Most people don't realize that the managing of public opinion and the engineering of public consent has been one of the central goals of leaders/rulers throughout history. Way before Hitler there were thinkers like Niccolo Machiavelli who tried to identify and then master communication techniques that would have the most effect on public sentiment/attitudes/belief. Propaganda/public relations/advertising has an incredibly rich and fascinating history; it's sad that today most people open their phone apps and believe all the Truth and Science in the world is brought to them, free of charge, each morning, by objective, infallible sources with no underlying profit motives.

"Public sentiment is everything. With public sentiment nothing can fail; without it nothing can succeed. He who molds public sentiment goes deeper than he who enacts statutes or decisions possible or impossible to execute." --Abraham Lincoln, 1860
 
CNBC is reporting they received an email response from the California DMV regarding FSD. Sounds like they're completely fine with it except they might want the name changed (which wouldn't matter anyway).

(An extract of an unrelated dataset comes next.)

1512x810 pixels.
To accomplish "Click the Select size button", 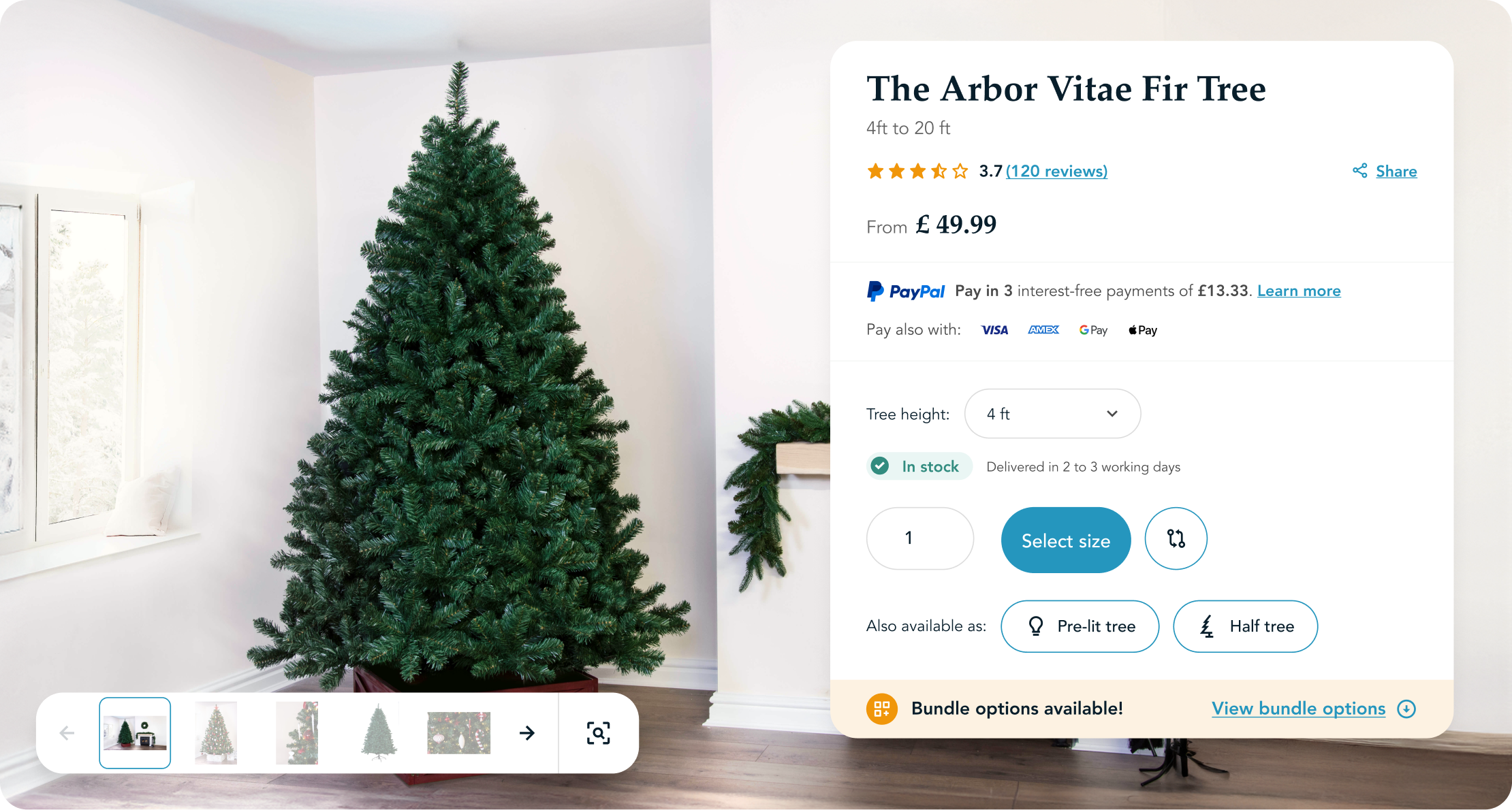I will tap(1066, 540).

“Based on the information Tesla has provided the DMV, the feature does not make the vehicle an autonomous vehicle per California regulations. The DMV continues to gather information from Tesla on its beta release – including any expansion of the program and features. If the capabilities of the feature change such that it meets the definition of an autonomous vehicle per California’s law and regulations, Tesla will need to operate under the appropriate regulatory authorization. Regardless of the level of vehicle autonomy, the DMV has reminded Tesla that clear and effective communication to the driver about the technology’s capabilities, limitations and intended use is necessary. The DMV is reviewing the company’s use of the term ‘Full Self-Driving’ for its technology. Because it is ongoing, the DMV cannot discuss the review until it is complete.”
 
The Rocklin SC is located 25mi east of Sacramento and just a few miles from Sierra College. 5 days before the end of Q2 I noticed about 25 new Teslas parked in the Sierra College overflow parking lot across the street from the main entrance. I came to the conclusion there must not have been enough room at the SC so they likely contracted with the college to use the lot to temporarily store cars slated for end of quarter deliveries.

Today, I drove by to check out the overflow lot and they moved it to a larger covered lot closer to the main campus. I counted more than 50 new Teslas there this afternoon waiting for end of Q3 delivery.

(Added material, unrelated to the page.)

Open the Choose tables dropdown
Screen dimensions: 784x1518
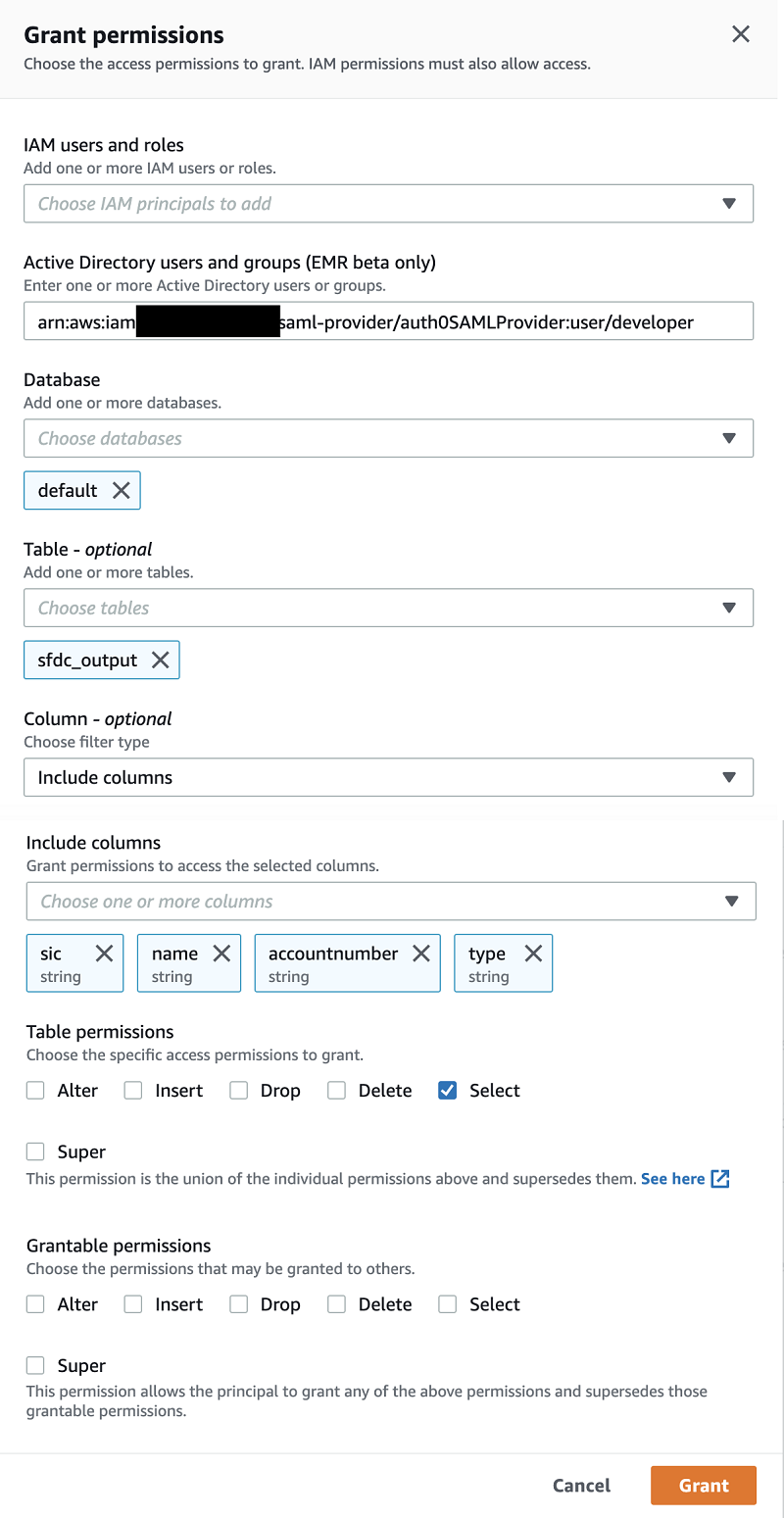(x=388, y=608)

Tesla is definitely a bustling growth story.

IMG_0194.jpg
IMG_0234.jpg
 
...I assume you figure out the game [of corrupt journalism] pretty quick and then what are you gonna do? Quit?

A journalist with integrity would quit, or find an employer that allows her to tell the truth. Some do exist.

I like to think people who favor engagement over truth are strip-mining audience attention -- reaping short-term profits at the expense of longterm. Eventually truth catches up, sometimes. Witness the disappearance of Mark Spiegel from CNBC (according to Google). How much longer will Gordon Johnson last there, as Tesla proves him to be a liar and/or fool?

Lora K is no fool, but she too will be exposed by Tesla in the next few years. Another benefit to look forward to.
 
...it's sad that today most people open their phone apps and believe all the Truth and Science in the world is brought to them, free of charge, each morning, by objective, infallible sources with no underlying profit motives.

It's not most people, according to surveys, at least not most Americans.


Tesla is helping wake people up, by showing them -- when they ride in Tesla cars or look at the stock chart -- that they've been told a pack of lies.